ASSIGNMENT:
Please restate, word for word, the lines below that begin at the one with "Task: Click the scrollbar down arrow" and end at the one with "Given: Choose Java language tab". Leave out all other lines.

* * * * * * * * *

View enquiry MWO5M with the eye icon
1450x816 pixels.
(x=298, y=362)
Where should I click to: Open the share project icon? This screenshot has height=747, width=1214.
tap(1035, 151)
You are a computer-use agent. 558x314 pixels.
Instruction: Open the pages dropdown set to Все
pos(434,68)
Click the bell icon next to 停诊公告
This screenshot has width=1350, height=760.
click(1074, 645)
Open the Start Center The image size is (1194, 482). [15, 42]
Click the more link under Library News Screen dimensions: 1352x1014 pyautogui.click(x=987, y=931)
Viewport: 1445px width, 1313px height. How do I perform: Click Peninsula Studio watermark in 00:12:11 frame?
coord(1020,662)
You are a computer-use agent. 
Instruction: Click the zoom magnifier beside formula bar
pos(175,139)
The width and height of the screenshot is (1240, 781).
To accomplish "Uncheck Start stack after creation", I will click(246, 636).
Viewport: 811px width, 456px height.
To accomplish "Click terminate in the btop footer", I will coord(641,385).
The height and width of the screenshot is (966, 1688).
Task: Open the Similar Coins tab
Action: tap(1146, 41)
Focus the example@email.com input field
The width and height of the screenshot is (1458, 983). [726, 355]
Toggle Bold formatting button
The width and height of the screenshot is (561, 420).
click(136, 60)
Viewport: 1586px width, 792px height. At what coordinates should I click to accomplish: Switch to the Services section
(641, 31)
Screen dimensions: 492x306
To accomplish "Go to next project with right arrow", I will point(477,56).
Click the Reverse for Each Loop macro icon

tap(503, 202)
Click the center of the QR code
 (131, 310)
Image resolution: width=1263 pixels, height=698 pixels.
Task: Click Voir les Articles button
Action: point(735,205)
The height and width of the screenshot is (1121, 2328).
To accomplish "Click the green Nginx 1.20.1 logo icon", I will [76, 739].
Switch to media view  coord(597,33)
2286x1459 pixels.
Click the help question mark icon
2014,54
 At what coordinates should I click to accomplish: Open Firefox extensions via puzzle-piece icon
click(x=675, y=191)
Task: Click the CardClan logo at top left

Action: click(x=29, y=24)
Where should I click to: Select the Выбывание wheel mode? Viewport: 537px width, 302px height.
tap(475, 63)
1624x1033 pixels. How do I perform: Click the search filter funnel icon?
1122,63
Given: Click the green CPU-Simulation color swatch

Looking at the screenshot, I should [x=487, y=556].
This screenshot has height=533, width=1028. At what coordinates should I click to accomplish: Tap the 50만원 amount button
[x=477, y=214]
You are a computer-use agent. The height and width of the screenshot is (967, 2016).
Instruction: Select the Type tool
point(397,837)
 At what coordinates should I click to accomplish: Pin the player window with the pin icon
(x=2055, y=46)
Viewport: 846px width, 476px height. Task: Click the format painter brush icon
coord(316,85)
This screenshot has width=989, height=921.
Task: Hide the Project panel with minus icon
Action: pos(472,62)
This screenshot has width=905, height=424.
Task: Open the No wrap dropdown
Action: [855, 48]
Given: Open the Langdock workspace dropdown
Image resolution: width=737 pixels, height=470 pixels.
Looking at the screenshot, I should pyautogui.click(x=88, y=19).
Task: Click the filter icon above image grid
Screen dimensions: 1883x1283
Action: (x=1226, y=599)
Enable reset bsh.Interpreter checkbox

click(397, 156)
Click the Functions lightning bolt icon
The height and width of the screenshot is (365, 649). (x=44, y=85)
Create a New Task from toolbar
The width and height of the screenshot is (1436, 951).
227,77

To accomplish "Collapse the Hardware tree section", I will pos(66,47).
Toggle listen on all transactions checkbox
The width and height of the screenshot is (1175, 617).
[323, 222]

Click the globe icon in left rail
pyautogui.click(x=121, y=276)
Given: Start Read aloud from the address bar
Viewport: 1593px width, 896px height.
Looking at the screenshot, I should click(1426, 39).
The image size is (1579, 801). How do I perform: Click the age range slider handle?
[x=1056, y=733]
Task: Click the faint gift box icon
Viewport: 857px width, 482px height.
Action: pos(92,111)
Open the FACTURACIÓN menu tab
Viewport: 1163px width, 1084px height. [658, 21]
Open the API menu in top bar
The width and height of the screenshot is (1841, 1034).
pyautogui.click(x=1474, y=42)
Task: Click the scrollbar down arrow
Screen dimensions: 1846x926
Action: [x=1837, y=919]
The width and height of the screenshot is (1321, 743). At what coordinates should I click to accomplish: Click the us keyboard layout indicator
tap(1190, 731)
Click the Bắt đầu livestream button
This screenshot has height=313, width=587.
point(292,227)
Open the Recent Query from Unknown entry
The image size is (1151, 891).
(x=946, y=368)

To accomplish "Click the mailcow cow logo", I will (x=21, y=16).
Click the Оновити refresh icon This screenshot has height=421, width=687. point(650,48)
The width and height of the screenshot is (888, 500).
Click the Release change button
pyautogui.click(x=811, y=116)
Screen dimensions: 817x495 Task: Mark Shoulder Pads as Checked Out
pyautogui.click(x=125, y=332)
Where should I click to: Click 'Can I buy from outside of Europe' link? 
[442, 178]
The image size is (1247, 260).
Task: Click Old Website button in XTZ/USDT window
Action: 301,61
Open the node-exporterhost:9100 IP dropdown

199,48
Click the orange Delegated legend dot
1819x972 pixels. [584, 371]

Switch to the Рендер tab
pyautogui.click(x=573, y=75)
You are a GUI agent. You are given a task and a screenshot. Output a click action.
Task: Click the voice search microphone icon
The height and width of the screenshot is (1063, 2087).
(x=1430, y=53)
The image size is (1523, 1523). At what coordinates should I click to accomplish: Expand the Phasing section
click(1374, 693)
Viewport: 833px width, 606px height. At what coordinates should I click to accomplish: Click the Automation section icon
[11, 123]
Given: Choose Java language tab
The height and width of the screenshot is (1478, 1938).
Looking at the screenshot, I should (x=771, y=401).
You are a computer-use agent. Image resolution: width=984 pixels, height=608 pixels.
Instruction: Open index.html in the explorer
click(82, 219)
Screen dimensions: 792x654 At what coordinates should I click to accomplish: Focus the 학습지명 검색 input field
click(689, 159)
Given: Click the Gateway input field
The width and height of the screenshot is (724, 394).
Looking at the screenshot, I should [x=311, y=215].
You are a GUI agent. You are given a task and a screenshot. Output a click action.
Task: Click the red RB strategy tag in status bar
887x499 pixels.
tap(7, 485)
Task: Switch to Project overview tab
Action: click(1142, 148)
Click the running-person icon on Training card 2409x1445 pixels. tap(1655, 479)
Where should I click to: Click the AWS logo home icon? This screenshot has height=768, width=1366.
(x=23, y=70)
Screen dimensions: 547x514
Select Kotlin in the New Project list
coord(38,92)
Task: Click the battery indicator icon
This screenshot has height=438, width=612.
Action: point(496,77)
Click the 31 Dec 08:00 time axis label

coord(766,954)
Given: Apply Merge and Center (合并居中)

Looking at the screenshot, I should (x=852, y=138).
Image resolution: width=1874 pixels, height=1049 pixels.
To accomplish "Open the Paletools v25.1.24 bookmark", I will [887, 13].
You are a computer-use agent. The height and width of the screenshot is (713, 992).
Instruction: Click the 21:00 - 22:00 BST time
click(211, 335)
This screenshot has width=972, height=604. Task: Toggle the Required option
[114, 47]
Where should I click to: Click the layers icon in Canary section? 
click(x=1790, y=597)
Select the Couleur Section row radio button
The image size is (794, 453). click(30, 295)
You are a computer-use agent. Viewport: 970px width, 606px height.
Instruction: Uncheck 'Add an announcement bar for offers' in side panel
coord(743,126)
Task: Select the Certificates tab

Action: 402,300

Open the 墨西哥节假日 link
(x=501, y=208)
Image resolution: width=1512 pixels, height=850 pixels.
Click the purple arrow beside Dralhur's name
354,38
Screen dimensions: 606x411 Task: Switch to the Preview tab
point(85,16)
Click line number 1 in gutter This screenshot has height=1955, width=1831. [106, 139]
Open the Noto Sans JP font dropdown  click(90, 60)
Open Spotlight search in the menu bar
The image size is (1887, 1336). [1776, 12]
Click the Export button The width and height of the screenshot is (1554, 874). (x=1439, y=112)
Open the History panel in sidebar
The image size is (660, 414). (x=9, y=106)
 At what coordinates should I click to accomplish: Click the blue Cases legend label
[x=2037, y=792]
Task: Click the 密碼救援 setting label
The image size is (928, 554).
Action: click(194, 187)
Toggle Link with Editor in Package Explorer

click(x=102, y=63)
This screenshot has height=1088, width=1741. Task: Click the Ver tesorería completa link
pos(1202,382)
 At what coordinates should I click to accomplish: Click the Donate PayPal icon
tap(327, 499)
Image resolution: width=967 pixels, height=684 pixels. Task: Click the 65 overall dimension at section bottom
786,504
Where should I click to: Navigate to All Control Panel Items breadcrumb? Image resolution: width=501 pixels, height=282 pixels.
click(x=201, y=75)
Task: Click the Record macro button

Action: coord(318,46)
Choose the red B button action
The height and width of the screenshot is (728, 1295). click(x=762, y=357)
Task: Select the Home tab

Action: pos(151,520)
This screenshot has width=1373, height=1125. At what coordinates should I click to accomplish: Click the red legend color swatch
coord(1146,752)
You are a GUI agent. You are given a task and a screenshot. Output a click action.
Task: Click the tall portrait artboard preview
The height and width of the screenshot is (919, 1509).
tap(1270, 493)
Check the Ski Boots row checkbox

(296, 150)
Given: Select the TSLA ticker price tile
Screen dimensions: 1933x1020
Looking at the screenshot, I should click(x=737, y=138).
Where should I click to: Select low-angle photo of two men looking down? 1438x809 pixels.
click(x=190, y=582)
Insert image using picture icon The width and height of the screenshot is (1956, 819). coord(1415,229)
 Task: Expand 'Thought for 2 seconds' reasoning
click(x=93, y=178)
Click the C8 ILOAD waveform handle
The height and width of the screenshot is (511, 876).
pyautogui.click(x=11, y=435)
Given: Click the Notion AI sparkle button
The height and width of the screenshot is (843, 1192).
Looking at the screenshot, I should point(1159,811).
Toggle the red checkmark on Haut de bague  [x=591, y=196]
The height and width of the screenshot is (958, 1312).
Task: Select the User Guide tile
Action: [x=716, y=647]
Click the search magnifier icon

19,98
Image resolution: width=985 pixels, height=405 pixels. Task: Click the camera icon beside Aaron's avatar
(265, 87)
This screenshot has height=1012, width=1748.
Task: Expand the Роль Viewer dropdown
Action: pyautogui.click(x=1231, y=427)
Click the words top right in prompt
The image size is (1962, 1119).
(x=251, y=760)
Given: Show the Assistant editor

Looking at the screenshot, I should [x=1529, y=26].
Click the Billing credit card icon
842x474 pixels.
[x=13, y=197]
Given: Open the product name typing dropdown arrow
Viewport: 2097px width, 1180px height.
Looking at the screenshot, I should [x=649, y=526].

* * * * * * * * *

REPLY:
Task: Click the scrollbar down arrow
Screen dimensions: 1846x926
Action: [x=1837, y=919]
The width and height of the screenshot is (1321, 743). At what coordinates should I click to accomplish: Click the us keyboard layout indicator
tap(1190, 731)
Click the Bắt đầu livestream button
This screenshot has height=313, width=587.
point(292,227)
Open the Recent Query from Unknown entry
The image size is (1151, 891).
(x=946, y=368)

To accomplish "Click the mailcow cow logo", I will (x=21, y=16).
Click the Оновити refresh icon This screenshot has height=421, width=687. point(650,48)
The width and height of the screenshot is (888, 500).
Click the Release change button
pyautogui.click(x=811, y=116)
Screen dimensions: 817x495 Task: Mark Shoulder Pads as Checked Out
pyautogui.click(x=125, y=332)
Where should I click to: Click 'Can I buy from outside of Europe' link? 
[442, 178]
The image size is (1247, 260).
Task: Click Old Website button in XTZ/USDT window
Action: 301,61
Open the node-exporterhost:9100 IP dropdown

199,48
Click the orange Delegated legend dot
1819x972 pixels. [584, 371]

Switch to the Рендер tab
pyautogui.click(x=573, y=75)
You are a GUI agent. You are given a task and a screenshot. Output a click action.
Task: Click the voice search microphone icon
The height and width of the screenshot is (1063, 2087).
(x=1430, y=53)
The image size is (1523, 1523). At what coordinates should I click to accomplish: Expand the Phasing section
click(1374, 693)
Viewport: 833px width, 606px height. At what coordinates should I click to accomplish: Click the Automation section icon
[11, 123]
Given: Choose Java language tab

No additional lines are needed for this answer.